StringJAX takes a different starting point. By building every component on JAX, the whole pipeline becomes:

  • Differentiable — exact gradients propagate through the geometry → effective theory → moduli-stabilisation chain, so vacua can be solved for rather than only scanned, and sensitivities are available for free.

  • Hardware-portable — the same code runs on CPU, GPU, and TPU; large scans parallelise with vmap and jit instead of hand-written loops.

  • Reproducible — pinned environments, archival releases with DOIs, and curated datasets mean a published result can be regenerated from a single specification.

Design principles#

  1. Small, single-purpose packages. Each member package does one thing well — a flux-vacuum engine, differentiable special functions, curated data — and is independently versioned and citable. You install only what you need.

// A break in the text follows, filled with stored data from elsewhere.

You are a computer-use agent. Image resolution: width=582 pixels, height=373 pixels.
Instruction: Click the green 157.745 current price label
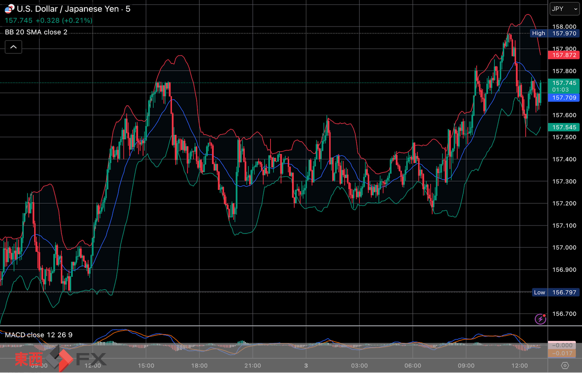pos(564,83)
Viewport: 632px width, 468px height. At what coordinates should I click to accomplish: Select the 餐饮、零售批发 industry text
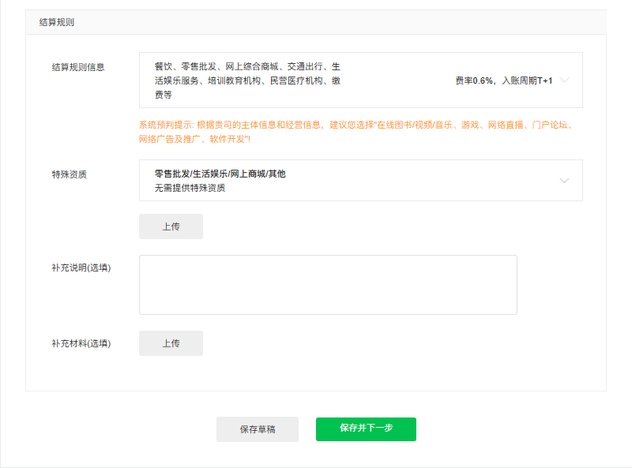183,66
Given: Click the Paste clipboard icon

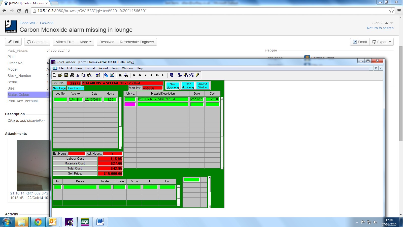Looking at the screenshot, I should (x=89, y=75).
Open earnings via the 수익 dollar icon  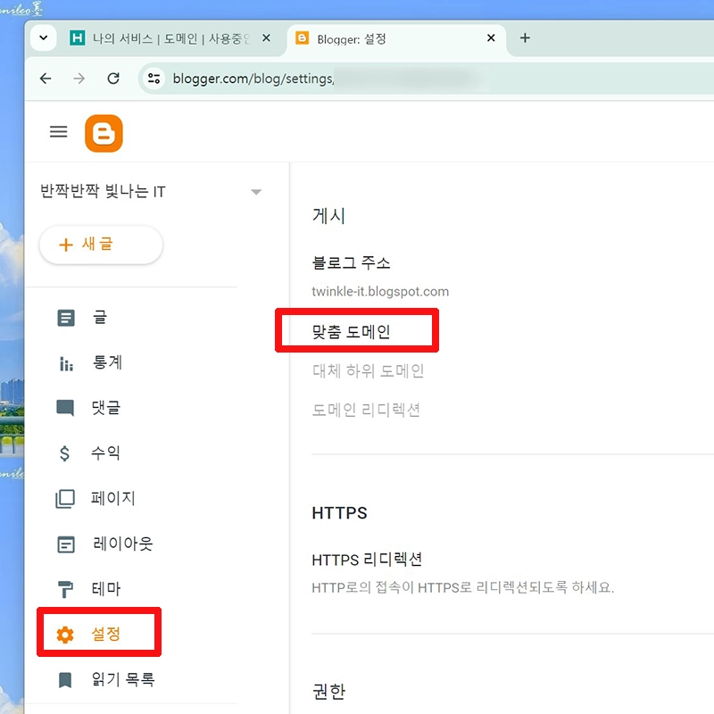pos(65,452)
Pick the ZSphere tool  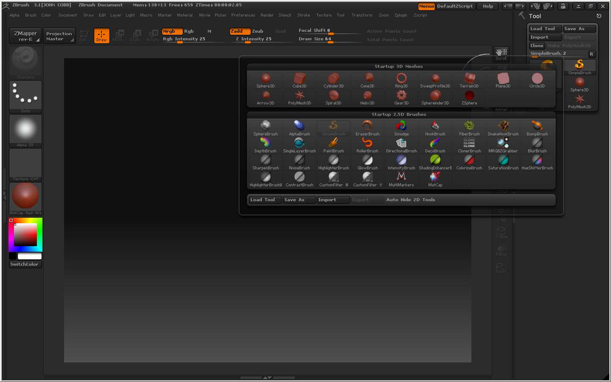[x=469, y=97]
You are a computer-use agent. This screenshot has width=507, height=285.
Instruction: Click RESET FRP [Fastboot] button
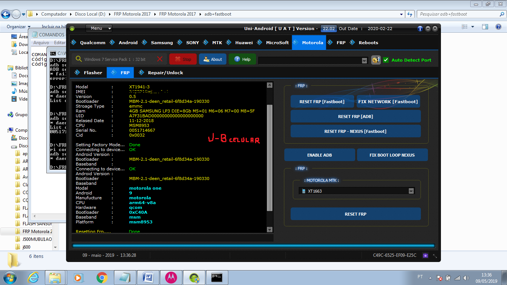click(322, 102)
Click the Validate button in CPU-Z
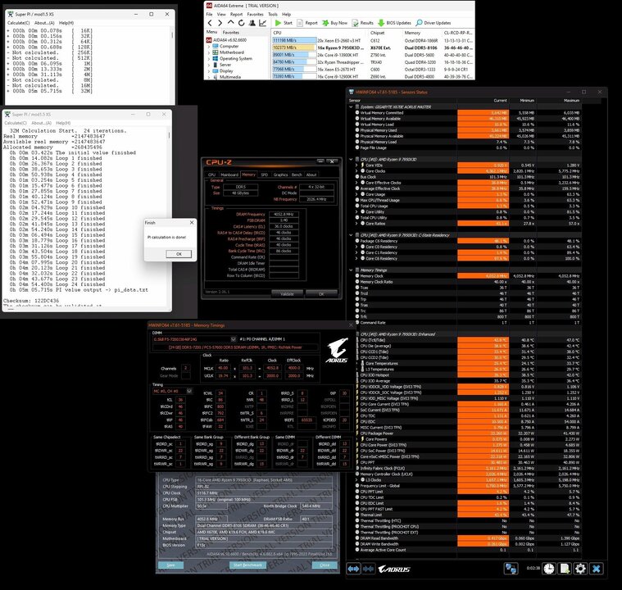 (287, 293)
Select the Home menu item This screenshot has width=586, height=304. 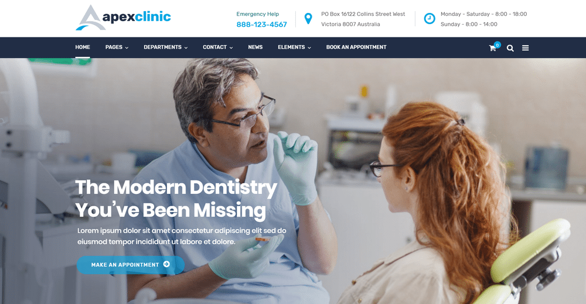point(83,47)
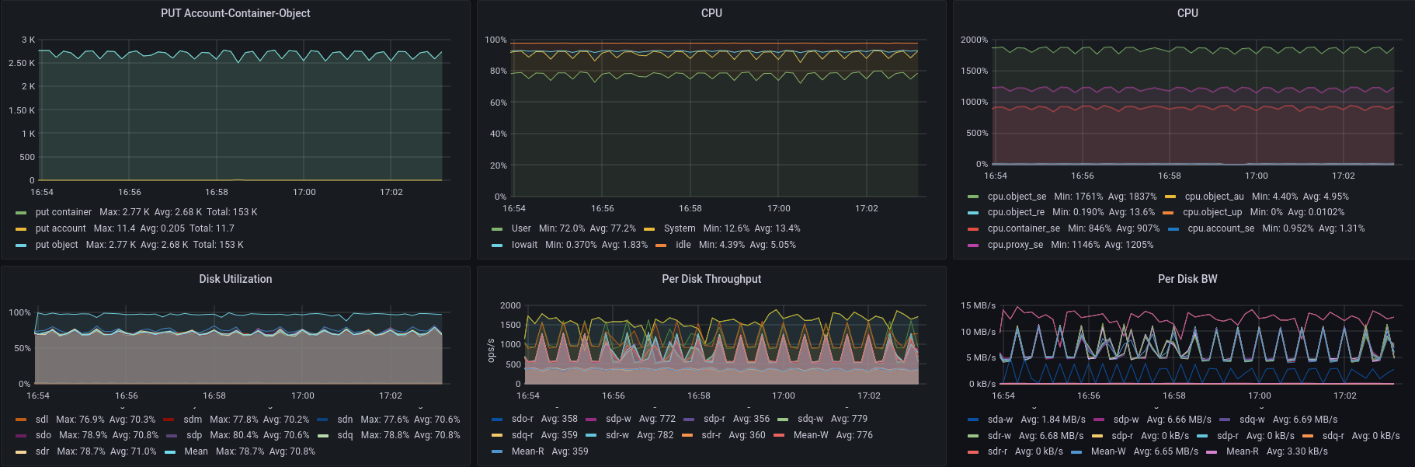This screenshot has height=467, width=1415.
Task: Open the PUT Account-Container-Object panel title menu
Action: tap(235, 13)
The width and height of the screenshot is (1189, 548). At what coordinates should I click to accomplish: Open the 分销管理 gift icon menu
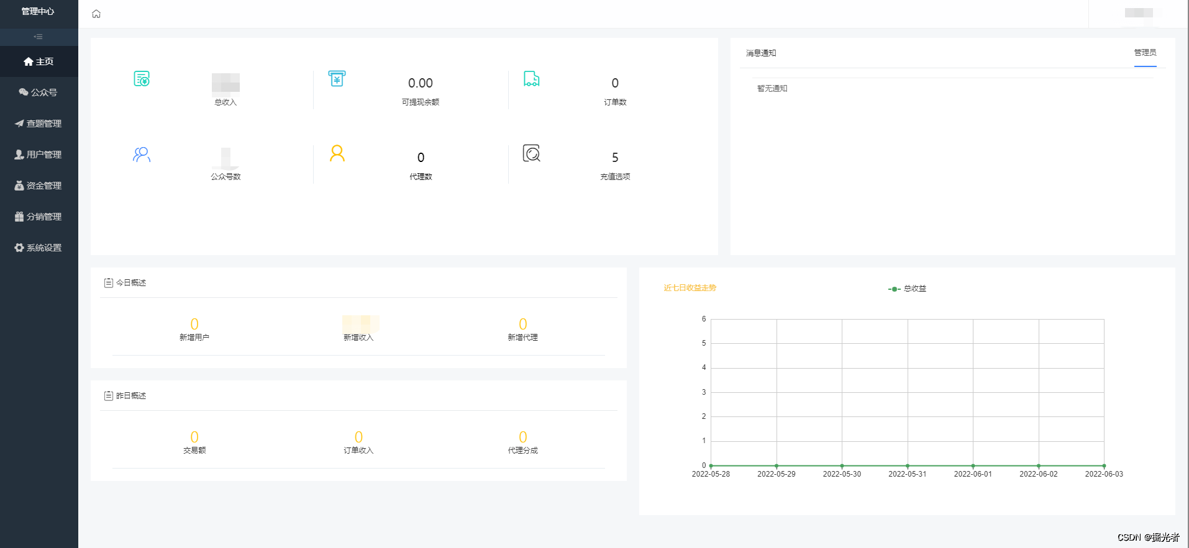(x=39, y=217)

  2. A thin umbrella. The stringjax metapackage carries no physics. It is a one-command installer, an environment doctor, and a documentation hub. This keeps the brand stable while the members move quickly.

  3. Shared, differentiable interfaces. Members exchange JAX-native objects (arrays and pytrees), so the output of one stage is the differentiable input of the next without glue code.

  4. Reproducibility as a feature. Compatibility windows, lockable environments, and DOIs are first-class, not afterthoughts.

How the pieces fit together#

Layer

Member package

Responsibility

Geometry & data

StringForge

Calabi–Yau databases and the vacua vault

Special functions

JAXPolyLog

Differentiable polylogarithms / instanton sums

Effective theory & vacua

JAXVacua

Type IIB flux-EFT construction and vacuum search

Distribution

StringJAX

Installer, environment doctor, documentation hub

New capabilities enter the ecosystem as additional member packages that consume and produce the same differentiable interfaces, rather than as monolithic additions to a single codebase.

Long-term goals and strategy#

StringJAX is released incrementally. The umbrella is deliberately thin so members can evolve at their own pace without coordinated “big bang” releases.

  • Near term. Stabilise the JAXVacua engine and its public API, ship archival releases with DOIs, and grow the StringForge data layer so that scans start from curated, versioned inputs.

  • Medium term. Extend coverage of the low-energy effective theory — the Kähler sector together with α′ and string-loop corrections, axion physics, and uplift scenarios — delivered as new member packages that plug into the existing interfaces. Introduce a shared stringjax-core only if genuinely common code emerges, to avoid premature coupling.

  • Long term. A unified differentiable environment in which large regions of the landscape can be sampled, optimised, and connected to phenomenology and machine-learning workflows, with strong interoperability and reproducibility guarantees across the ecosystem.

Governance and sustainability#

  • Versioning. The umbrella follows Semantic Versioning and pins members to compatible ranges; see the Compatibility matrix matrix. A member’s breaking change widens the umbrella’s window in a new minor release.

  • Licensing. The stringjax metapackage is MIT-licensed, but installing the ecosystem pulls in GPL-3.0 members (notably JAXVacua); downstream use is subject to those terms. See Installation.

  • Citation. Users cite the specific member packages they used, not the umbrella; see Citing StringJAX.

  • Contributions. Physics belongs in the member repositories; the umbrella accepts packaging, tooling, and documentation changes. See the project’s contributing guide and code of conduct.